Con questi dati, è veramente difficile immaginare di avere la necessità di un grande porto commerciale. Se questo nascerà non sarà per l’inesistente esigenza di traffico di merci non più prodotte. Infatti il porto commerciale non accoglierà nessuna merce, nessuna tranne una: “a munnizza”, che nessuno vuole e che invece potrebbe essere gestita proprio a Termini Imerese.
Alcuni esperti  e molti politici  continuano a dire che il porto  di Termini  Imerese può diventare come quello di Trieste o Genova e che comunque un vero porto deve accogliere “qualsiasi tipo di nave e merci”.
Ma  non c’è nessuna responsabilità  nell’ipotizzare che una piccola zona possa gestire i rifiuti  di mezza Italia. Se questo avvenisse dobbiamo sapere che si pagherebbe un prezzo insopportabile in termini di salute e si escluderebbe ogni altra prospettiva di sviluppo .
Non solo le aziende turistiche si rifiuterebbero di insediarsi nella zona, ma nessun gruppo produttivo prenderebbe in considerazione questa ipotesi. Le ferite ambientali che ne deriverebbero  allontanerebbero tutti.

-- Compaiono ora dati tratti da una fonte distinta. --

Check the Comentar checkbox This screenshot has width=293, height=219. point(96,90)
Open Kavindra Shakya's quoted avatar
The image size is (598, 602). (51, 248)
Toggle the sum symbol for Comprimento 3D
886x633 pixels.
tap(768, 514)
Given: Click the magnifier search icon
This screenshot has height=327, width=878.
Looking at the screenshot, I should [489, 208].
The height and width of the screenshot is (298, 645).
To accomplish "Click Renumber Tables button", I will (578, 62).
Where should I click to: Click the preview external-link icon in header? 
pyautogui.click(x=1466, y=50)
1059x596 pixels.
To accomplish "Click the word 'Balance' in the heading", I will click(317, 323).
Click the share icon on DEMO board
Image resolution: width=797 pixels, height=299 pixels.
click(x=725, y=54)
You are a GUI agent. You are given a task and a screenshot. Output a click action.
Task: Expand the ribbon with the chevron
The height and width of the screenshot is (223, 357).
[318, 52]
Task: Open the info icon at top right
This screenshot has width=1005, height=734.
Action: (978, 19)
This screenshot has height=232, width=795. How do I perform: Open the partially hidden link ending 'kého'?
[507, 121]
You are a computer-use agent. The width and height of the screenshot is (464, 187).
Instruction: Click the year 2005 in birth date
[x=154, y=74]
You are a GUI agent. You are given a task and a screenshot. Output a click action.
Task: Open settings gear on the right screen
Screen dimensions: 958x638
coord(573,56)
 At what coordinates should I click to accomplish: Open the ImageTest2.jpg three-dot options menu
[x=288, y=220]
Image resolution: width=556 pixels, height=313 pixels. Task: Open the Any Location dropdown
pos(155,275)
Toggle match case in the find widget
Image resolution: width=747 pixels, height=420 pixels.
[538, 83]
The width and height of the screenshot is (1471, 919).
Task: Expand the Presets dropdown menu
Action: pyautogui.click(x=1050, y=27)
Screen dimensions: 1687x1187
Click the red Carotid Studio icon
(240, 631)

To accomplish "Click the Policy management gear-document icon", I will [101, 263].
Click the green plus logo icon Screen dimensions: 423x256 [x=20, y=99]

Penso che simili disegni siano inaccettabili ed è per questo che lancio un appello ai miei concittadini, cosi come stanno facendo le associazioni ambientaliste ed il Comitato pro porto che si è costituito.
L’obiettivo è quello di non consentire che la nostra salute e quella dei nostri figli venga compromessa . Se vogliono trasformare il porto in una struttura che gestisce solo rifiuti non debbono riuscirci.
Ci sono esperti che dicono che si stanno ponendo falsi problemi perchè il porto commerciale e quello turistico sarebbero compatibili luno con l’altro. Però la gestione concentrata della munnizza della Sicilia e di parte dell’italia non è compatibile con niente in un’area così piccola.
Aggiungono che basterebbe spostare in avanti di pochi metri il porto turistico, così come sarebbe stato previsto. In avanti sembra proprio che non si possa spostare un bel niente a causa della interferenza di forze ventose avverse dovute alla combinazione persistente dello scirocco e del grecale.
Vorrei concludere dicendo che questa partita assume in  Sicilia un valore emblematico e che gli interessi oscuri che si agitano attorno al problema dei rifiuti non debbono essere sottovalutati.
Sono sicuro che la Sindaca abbia piena consapevolezza di questi aspetti e che avrà il coraggio di battersi contro questi oscuri interessi.
Forze potenti, in questo scenario, si “arrampicano l’una sull’altra come scimmie” che, cadendo, si trascinano a catena, sempre più in basso.
E’ disgustoso vedere queste figure che si divorano “l’una con l’altra senza  riuscire a digerirsi”. Si vomiteranno addosso la loro bile e la loro arroganza  tentando di raggiungere un trono di fango.
Vomitano bugie e dicono tutte di essere forze democratiche, anzi che esse stesse sono il popolo  e agiscono nei suoi interessi.
In realtà c’è una classe spregiudicata di nuovi giacobini, asservita completamente al denaro che chiama l’autoritarismo democrazia e gli interessi di pochi interessi di  tutti.